MySQL Functional Indexes
Since MySQL 5.7 one can put indexes on expressions, aka functional indexes, using generated columns. Basically you first need to use the generated column to define the functional expression, then indexed this column.
Quite useful when dealing with JSON functions, you can find an example here and the documentation there.
Starting with MySQL 8.0.13 we have now an easiest way to create functional indexes (or functional key parts as mentioned in the documentation) \o/
Let’s see how with a quick practical example.
Below salaries table structure:
mysql> SHOW CREATE TABLE salaries\G
*************************** 1. row ***************************
Table: salaries
Create Table: CREATE TABLE `salaries` (
`emp_no` int(11) NOT NULL,
`salary` int(11) NOT NULL,
`from_date` date NOT NULL,
`to_date` date NOT NULL,
PRIMARY KEY (`emp_no`,`from_date`),
CONSTRAINT `salaries_ibfk_1` FOREIGN KEY (`emp_no`) REFERENCES `employees` (`emp_no`) ON DELETE CASCADE
) ENGINE=InnoDB DEFAULT CHARSET=utf8mb4 COLLATE=utf8mb4_0900_ai_ci
1 row in set (0,00 sec)
It contains some data
mysql> SELECT count(*) FROM salaries;
+----------+
| count(*) |
+----------+
| 2844047 |
+----------+
mysql> SELECT * FROM salaries LIMIT 3;
+--------+--------+------------+------------+
| emp_no | salary | from_date | to_date |
+--------+--------+------------+------------+
| 10001 | 60117 | 1986-06-26 | 1987-06-26 |
| 10001 | 62102 | 1987-06-26 | 1988-06-25 |
| 10001 | 66074 | 1988-06-25 | 1989-06-25 |
+--------+--------+------------+------------+
Let’s focus on the following query:
SELECT * FROM salaries WHERE YEAR(to_date)=1985
mysql> SELECT * FROM salaries WHERE YEAR(to_date)=1985;
+--------+--------+------------+------------+
| emp_no | salary | from_date | to_date |
+--------+--------+------------+------------+
| 14688 | 42041 | 1985-07-06 | 1985-08-08 |
...snip...
| 498699 | 40000 | 1985-09-25 | 1985-09-28 |
+--------+--------+------------+------------+
89 rows in set (0,80 sec)
mysql> explain SELECT * FROM salaries WHERE YEAR(to_date)=1985\G
*************************** 1. row ***************************
id: 1
select_type: SIMPLE
table: salaries
partitions: NULL
type: ALL
possible_keys: NULL
key: NULL
key_len: NULL
ref: NULL
rows: 2838426
filtered: 100.00
Extra: Using where
We have a full table scan ( type: ALL
), meaning no index is used.
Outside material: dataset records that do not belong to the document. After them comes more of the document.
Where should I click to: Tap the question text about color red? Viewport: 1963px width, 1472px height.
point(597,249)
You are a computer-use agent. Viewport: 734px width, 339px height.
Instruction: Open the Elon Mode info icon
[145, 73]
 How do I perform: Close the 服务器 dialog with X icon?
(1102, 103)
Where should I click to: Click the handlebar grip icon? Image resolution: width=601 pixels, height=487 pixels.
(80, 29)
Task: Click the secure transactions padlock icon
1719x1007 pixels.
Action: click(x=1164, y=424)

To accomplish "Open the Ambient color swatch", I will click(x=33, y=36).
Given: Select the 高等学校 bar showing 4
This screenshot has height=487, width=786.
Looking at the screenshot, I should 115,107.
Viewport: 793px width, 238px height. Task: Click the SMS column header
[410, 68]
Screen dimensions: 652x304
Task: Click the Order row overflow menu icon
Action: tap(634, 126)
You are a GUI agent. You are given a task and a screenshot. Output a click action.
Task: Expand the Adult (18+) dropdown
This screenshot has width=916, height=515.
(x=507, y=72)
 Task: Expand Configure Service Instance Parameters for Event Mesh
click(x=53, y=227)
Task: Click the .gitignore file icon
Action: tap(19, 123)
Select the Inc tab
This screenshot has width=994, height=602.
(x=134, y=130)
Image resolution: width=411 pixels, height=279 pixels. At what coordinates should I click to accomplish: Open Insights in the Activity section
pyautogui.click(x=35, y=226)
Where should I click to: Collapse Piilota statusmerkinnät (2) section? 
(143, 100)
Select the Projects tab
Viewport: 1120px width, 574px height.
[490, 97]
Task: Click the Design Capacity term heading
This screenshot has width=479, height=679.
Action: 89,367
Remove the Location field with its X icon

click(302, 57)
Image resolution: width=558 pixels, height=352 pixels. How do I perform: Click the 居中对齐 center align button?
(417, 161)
Perhaps because there is no index on column to_date… 😉
So let’s add an index on to_date !
mysql> ALTER TABLE salaries ADD INDEX idx_to_date (to_date);
Query OK, 0 rows affected (17,13 sec)
Records: 0 Duplicates: 0 Warnings: 0
mysql> SHOW CREATE TABLE salaries\G
*************************** 1. row ***************************
Table: salaries
Create Table: CREATE TABLE `salaries` (
`emp_no` int(11) NOT NULL,
`salary` int(11) NOT NULL,
`from_date` date NOT NULL,
`to_date` date NOT NULL,
PRIMARY KEY (`emp_no`,`from_date`),
KEY `idx_to_date` (`to_date`),
CONSTRAINT `salaries_ibfk_1` FOREIGN KEY (`emp_no`) REFERENCES `employees` (`emp_no`) ON DELETE CASCADE
) ENGINE=InnoDB DEFAULT CHARSET=utf8mb4 COLLATE=utf8mb4_0900_ai_ci
And run again the query with the hope of a better execution plan
mysql> explain SELECT * FROM salaries WHERE YEAR(to_date)=1985\G
*************************** 1. row ***************************
id: 1
select_type: SIMPLE
table: salaries
partitions: NULL
type: ALL
possible_keys: NULL
key: NULL
key_len: NULL
ref: NULL
rows: 2838426
filtered: 100.00
Extra: Using where
Ouch! Still have a full table scan !
The index can’t be used because of the use of a function (YEAR()) on the indexed column (to_date).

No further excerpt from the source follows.